#### Items from a data source:
[Start of section]
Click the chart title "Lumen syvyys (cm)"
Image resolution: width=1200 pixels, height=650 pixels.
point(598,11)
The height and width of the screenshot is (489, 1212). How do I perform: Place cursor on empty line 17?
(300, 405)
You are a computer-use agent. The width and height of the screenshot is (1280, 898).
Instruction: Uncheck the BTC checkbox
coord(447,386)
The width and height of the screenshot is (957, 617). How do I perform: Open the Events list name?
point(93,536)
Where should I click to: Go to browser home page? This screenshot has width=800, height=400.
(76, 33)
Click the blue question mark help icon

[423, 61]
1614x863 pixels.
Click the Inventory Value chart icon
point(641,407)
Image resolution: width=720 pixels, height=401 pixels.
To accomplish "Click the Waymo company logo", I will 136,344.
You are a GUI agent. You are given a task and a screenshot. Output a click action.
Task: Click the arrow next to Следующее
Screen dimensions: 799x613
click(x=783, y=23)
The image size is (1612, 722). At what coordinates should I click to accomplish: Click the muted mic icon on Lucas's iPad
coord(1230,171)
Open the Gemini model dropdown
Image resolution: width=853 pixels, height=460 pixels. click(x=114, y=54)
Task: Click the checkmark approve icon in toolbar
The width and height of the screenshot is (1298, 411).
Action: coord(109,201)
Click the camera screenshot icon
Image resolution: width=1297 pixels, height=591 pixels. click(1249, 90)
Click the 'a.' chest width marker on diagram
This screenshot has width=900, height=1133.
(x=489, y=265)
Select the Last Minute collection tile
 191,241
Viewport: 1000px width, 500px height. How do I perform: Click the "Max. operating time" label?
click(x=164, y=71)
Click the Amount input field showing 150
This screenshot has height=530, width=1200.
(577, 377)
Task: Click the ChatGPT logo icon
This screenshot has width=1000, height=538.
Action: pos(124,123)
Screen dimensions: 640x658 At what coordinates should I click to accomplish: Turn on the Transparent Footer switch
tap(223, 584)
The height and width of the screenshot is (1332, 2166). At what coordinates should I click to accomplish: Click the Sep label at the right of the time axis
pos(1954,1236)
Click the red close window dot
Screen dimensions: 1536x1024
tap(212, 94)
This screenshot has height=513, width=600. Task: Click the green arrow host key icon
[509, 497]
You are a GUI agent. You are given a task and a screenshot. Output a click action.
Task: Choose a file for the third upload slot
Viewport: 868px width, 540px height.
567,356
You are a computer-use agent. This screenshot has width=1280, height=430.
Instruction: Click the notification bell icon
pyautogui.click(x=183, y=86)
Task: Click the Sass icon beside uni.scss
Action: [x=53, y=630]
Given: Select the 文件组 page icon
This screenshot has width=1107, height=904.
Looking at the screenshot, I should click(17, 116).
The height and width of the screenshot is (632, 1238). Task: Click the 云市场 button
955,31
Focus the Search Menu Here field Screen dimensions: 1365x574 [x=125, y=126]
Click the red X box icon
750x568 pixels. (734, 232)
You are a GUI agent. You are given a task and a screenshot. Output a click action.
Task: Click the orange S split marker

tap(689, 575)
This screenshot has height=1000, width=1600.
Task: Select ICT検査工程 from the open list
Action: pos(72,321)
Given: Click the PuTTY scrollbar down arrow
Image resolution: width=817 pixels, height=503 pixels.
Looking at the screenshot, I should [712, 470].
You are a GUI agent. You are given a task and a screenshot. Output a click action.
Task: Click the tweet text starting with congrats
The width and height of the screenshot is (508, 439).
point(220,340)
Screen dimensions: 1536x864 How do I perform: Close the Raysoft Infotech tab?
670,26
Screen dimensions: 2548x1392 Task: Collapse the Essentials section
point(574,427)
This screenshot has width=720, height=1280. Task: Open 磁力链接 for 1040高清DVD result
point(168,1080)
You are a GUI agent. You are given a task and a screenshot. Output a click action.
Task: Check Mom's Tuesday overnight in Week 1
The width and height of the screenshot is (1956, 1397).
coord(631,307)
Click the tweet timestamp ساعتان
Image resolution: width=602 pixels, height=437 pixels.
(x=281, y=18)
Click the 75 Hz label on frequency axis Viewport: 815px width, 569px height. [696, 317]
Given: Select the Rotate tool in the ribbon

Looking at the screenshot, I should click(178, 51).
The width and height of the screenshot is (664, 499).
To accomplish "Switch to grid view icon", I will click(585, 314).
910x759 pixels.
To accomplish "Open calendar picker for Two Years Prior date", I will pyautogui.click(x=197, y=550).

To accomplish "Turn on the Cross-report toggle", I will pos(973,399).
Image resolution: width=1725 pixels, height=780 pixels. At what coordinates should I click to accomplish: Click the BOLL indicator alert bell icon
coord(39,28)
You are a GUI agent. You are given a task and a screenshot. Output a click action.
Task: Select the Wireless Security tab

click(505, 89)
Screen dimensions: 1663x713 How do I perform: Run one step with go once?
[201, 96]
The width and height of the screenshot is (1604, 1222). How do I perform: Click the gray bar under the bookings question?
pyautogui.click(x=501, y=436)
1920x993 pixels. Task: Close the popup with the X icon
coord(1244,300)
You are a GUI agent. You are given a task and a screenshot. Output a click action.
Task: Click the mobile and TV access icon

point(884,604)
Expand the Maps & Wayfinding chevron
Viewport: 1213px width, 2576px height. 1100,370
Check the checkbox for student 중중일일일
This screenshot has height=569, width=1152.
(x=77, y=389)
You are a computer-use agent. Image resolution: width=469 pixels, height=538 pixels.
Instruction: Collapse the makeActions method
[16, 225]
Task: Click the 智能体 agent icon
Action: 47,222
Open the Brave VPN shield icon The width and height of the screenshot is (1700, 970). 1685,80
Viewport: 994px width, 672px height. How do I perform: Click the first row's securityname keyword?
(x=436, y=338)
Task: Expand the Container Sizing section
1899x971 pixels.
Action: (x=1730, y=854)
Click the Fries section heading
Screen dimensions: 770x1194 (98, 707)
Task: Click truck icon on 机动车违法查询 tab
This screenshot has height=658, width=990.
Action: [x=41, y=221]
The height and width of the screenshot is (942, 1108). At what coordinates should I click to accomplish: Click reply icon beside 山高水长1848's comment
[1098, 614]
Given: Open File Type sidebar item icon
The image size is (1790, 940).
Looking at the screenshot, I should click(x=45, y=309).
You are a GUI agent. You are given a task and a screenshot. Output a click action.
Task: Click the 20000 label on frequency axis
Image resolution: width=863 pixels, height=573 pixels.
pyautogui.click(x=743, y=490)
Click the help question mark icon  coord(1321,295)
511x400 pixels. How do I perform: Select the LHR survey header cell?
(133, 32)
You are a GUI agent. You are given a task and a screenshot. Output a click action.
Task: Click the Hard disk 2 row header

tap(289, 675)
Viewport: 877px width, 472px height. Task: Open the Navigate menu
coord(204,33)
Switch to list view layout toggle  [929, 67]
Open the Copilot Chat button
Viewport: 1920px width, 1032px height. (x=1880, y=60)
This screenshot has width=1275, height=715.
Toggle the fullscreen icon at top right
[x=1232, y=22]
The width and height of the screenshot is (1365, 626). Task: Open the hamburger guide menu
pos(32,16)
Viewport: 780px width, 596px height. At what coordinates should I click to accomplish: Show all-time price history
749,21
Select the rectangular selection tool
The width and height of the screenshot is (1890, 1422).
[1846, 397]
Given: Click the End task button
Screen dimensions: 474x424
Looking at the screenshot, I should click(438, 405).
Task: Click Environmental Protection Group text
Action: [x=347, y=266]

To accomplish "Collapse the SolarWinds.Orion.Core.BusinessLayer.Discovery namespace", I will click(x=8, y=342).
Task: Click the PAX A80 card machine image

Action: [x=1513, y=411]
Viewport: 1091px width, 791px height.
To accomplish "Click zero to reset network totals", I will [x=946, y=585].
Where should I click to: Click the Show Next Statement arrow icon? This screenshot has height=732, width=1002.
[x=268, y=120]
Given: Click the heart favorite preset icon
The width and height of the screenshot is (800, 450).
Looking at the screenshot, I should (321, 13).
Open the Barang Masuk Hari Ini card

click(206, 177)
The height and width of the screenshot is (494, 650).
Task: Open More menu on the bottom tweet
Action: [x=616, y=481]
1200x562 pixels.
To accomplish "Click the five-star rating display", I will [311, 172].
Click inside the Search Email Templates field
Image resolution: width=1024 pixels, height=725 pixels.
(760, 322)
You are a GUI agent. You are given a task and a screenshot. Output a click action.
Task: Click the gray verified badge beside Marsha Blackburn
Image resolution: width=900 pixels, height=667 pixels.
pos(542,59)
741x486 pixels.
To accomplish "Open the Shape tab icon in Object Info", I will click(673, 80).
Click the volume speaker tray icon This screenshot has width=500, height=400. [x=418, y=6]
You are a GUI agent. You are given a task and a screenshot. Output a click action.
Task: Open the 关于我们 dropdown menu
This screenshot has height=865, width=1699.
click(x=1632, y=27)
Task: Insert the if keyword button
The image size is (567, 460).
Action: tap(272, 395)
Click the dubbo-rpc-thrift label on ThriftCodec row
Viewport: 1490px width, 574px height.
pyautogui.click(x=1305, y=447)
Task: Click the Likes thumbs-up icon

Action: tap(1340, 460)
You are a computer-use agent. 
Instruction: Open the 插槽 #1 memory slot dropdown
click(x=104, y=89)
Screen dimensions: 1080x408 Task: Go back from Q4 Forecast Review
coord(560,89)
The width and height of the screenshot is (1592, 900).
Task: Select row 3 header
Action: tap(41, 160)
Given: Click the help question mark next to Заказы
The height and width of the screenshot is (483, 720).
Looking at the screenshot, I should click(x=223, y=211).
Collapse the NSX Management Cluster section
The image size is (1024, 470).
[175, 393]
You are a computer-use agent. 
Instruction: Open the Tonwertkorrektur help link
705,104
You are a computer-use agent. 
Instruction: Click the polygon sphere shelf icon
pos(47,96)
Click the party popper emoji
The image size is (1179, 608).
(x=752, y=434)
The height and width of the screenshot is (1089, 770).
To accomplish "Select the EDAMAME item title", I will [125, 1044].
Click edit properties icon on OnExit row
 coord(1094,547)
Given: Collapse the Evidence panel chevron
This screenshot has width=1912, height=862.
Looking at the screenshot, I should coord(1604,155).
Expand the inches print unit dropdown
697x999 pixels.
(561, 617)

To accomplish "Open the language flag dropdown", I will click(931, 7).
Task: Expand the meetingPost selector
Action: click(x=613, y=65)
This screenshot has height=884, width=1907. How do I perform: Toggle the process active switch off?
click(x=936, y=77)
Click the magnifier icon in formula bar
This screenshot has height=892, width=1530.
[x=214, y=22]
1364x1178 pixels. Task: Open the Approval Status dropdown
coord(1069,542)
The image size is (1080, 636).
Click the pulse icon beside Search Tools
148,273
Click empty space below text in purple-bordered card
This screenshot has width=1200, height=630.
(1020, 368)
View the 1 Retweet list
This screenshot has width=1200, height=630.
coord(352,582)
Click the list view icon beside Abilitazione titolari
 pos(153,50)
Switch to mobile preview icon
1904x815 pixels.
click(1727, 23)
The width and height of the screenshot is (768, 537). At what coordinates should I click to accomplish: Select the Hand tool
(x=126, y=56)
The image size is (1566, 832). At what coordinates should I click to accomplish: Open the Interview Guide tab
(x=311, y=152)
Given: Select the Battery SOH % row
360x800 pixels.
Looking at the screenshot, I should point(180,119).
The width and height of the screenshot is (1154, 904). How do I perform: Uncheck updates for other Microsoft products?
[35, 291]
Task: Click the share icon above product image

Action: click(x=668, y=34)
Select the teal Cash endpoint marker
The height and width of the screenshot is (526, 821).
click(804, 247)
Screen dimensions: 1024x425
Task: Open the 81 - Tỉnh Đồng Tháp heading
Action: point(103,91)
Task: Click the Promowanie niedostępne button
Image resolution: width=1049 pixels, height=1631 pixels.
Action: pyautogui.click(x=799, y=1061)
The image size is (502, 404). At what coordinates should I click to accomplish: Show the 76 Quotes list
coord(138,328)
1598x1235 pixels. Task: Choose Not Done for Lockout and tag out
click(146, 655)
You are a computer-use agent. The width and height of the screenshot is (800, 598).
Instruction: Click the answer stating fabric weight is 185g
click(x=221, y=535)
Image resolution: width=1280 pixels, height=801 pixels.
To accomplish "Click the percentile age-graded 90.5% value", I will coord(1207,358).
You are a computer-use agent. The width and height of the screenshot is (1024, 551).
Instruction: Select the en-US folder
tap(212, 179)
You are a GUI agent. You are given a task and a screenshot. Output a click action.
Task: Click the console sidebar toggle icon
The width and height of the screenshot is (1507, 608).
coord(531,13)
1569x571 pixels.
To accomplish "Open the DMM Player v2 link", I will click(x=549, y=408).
[End of section]
#### WHAT THE TASK ASKS:
From the records above, copy out the line with "Task: Insert the if keyword button", the line with "Given: Collapse the Evidence panel chevron", and every line between them, word for word.

#### RESPONSE BOX:
Task: Insert the if keyword button
The image size is (567, 460).
Action: tap(272, 395)
Click the dubbo-rpc-thrift label on ThriftCodec row
Viewport: 1490px width, 574px height.
pyautogui.click(x=1305, y=447)
Task: Click the Likes thumbs-up icon

Action: tap(1340, 460)
You are a computer-use agent. 
Instruction: Open the 插槽 #1 memory slot dropdown
click(x=104, y=89)
Screen dimensions: 1080x408 Task: Go back from Q4 Forecast Review
coord(560,89)
The width and height of the screenshot is (1592, 900).
Task: Select row 3 header
Action: tap(41, 160)
Given: Click the help question mark next to Заказы
The height and width of the screenshot is (483, 720).
Looking at the screenshot, I should click(x=223, y=211).
Collapse the NSX Management Cluster section
The image size is (1024, 470).
[175, 393]
You are a computer-use agent. 
Instruction: Open the Tonwertkorrektur help link
705,104
You are a computer-use agent. 
Instruction: Click the polygon sphere shelf icon
pos(47,96)
Click the party popper emoji
The image size is (1179, 608).
(x=752, y=434)
The height and width of the screenshot is (1089, 770).
To accomplish "Select the EDAMAME item title", I will [125, 1044].
Click edit properties icon on OnExit row
 coord(1094,547)
Given: Collapse the Evidence panel chevron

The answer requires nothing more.